What you have to do » Give the data below again, word for word.

****

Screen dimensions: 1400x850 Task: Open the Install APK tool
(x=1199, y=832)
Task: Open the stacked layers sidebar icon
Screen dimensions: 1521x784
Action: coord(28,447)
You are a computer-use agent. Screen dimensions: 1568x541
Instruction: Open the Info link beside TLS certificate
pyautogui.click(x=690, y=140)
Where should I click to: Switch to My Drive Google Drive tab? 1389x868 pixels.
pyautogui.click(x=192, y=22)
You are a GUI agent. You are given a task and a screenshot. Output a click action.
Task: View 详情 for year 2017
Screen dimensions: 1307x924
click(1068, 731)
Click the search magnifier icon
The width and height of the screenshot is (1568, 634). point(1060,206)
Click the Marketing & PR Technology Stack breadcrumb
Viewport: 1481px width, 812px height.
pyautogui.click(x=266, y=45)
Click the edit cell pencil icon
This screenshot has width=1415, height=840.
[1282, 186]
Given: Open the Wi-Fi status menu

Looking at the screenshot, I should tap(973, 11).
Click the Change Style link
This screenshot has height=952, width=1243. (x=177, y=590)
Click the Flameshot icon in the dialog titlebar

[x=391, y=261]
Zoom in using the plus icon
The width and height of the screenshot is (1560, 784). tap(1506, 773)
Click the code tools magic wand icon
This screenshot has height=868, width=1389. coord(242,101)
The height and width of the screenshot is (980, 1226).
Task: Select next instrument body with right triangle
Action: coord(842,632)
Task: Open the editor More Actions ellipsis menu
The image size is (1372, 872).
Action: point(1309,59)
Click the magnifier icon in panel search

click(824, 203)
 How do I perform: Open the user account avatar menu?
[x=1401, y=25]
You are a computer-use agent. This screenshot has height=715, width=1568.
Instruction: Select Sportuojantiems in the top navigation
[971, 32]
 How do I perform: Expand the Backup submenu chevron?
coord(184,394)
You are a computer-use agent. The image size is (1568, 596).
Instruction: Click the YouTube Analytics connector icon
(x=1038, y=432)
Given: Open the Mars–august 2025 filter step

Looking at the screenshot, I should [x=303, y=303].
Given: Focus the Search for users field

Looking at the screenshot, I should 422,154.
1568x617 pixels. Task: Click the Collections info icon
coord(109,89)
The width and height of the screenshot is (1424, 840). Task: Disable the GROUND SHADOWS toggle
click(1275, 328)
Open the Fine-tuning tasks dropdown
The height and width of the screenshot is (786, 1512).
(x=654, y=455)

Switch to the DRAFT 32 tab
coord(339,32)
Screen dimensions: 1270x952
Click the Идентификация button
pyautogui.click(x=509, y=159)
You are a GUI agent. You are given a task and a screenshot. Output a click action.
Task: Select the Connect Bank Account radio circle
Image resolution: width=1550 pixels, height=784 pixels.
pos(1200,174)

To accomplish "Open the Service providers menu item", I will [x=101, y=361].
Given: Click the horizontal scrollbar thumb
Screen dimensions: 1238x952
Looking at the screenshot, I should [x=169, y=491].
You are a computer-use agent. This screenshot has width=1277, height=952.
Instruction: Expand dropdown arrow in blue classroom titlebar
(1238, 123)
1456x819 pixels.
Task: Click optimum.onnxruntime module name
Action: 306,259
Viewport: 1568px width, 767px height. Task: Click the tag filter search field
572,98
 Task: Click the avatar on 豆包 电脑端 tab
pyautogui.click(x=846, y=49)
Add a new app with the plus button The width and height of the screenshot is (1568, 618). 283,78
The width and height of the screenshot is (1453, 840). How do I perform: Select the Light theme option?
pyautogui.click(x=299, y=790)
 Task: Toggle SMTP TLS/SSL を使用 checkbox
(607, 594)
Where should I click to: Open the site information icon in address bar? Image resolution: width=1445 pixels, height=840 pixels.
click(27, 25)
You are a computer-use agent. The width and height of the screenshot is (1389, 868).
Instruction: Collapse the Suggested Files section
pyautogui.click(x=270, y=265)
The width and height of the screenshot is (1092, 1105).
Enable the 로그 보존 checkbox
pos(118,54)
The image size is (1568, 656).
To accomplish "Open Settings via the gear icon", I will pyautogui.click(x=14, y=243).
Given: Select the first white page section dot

****

Solution to this task »
Screen dimensions: 1400x850 Task: Open the Install APK tool
(x=1199, y=832)
Task: Open the stacked layers sidebar icon
Screen dimensions: 1521x784
Action: coord(28,447)
You are a computer-use agent. Screen dimensions: 1568x541
Instruction: Open the Info link beside TLS certificate
pyautogui.click(x=690, y=140)
Where should I click to: Switch to My Drive Google Drive tab? 1389x868 pixels.
pyautogui.click(x=192, y=22)
You are a GUI agent. You are given a task and a screenshot. Output a click action.
Task: View 详情 for year 2017
Screen dimensions: 1307x924
click(1068, 731)
Click the search magnifier icon
The width and height of the screenshot is (1568, 634). point(1060,206)
Click the Marketing & PR Technology Stack breadcrumb
Viewport: 1481px width, 812px height.
pyautogui.click(x=266, y=45)
Click the edit cell pencil icon
This screenshot has width=1415, height=840.
[1282, 186]
Given: Open the Wi-Fi status menu

Looking at the screenshot, I should tap(973, 11).
Click the Change Style link
This screenshot has height=952, width=1243. (x=177, y=590)
Click the Flameshot icon in the dialog titlebar

[x=391, y=261]
Zoom in using the plus icon
The width and height of the screenshot is (1560, 784). tap(1506, 773)
Click the code tools magic wand icon
This screenshot has height=868, width=1389. coord(242,101)
The height and width of the screenshot is (980, 1226).
Task: Select next instrument body with right triangle
Action: coord(842,632)
Task: Open the editor More Actions ellipsis menu
The image size is (1372, 872).
Action: point(1309,59)
Click the magnifier icon in panel search

click(824, 203)
 How do I perform: Open the user account avatar menu?
[x=1401, y=25]
You are a computer-use agent. This screenshot has height=715, width=1568.
Instruction: Select Sportuojantiems in the top navigation
[971, 32]
 How do I perform: Expand the Backup submenu chevron?
coord(184,394)
You are a computer-use agent. The image size is (1568, 596).
Instruction: Click the YouTube Analytics connector icon
(x=1038, y=432)
Given: Open the Mars–august 2025 filter step

Looking at the screenshot, I should [x=303, y=303].
Given: Focus the Search for users field

Looking at the screenshot, I should 422,154.
1568x617 pixels. Task: Click the Collections info icon
coord(109,89)
The width and height of the screenshot is (1424, 840). Task: Disable the GROUND SHADOWS toggle
click(1275, 328)
Open the Fine-tuning tasks dropdown
The height and width of the screenshot is (786, 1512).
(x=654, y=455)

Switch to the DRAFT 32 tab
coord(339,32)
Screen dimensions: 1270x952
Click the Идентификация button
pyautogui.click(x=509, y=159)
You are a GUI agent. You are given a task and a screenshot. Output a click action.
Task: Select the Connect Bank Account radio circle
Image resolution: width=1550 pixels, height=784 pixels.
pos(1200,174)

To accomplish "Open the Service providers menu item", I will [x=101, y=361].
Given: Click the horizontal scrollbar thumb
Screen dimensions: 1238x952
Looking at the screenshot, I should [x=169, y=491].
You are a computer-use agent. This screenshot has width=1277, height=952.
Instruction: Expand dropdown arrow in blue classroom titlebar
(1238, 123)
1456x819 pixels.
Task: Click optimum.onnxruntime module name
Action: 306,259
Viewport: 1568px width, 767px height. Task: Click the tag filter search field
572,98
 Task: Click the avatar on 豆包 电脑端 tab
pyautogui.click(x=846, y=49)
Add a new app with the plus button The width and height of the screenshot is (1568, 618). 283,78
The width and height of the screenshot is (1453, 840). How do I perform: Select the Light theme option?
pyautogui.click(x=299, y=790)
 Task: Toggle SMTP TLS/SSL を使用 checkbox
(607, 594)
Where should I click to: Open the site information icon in address bar? Image resolution: width=1445 pixels, height=840 pixels.
click(27, 25)
You are a computer-use agent. The width and height of the screenshot is (1389, 868).
Instruction: Collapse the Suggested Files section
pyautogui.click(x=270, y=265)
The width and height of the screenshot is (1092, 1105).
Enable the 로그 보존 checkbox
pos(118,54)
The image size is (1568, 656).
To accomplish "Open Settings via the gear icon", I will pyautogui.click(x=14, y=243).
Given: Select the first white page section dot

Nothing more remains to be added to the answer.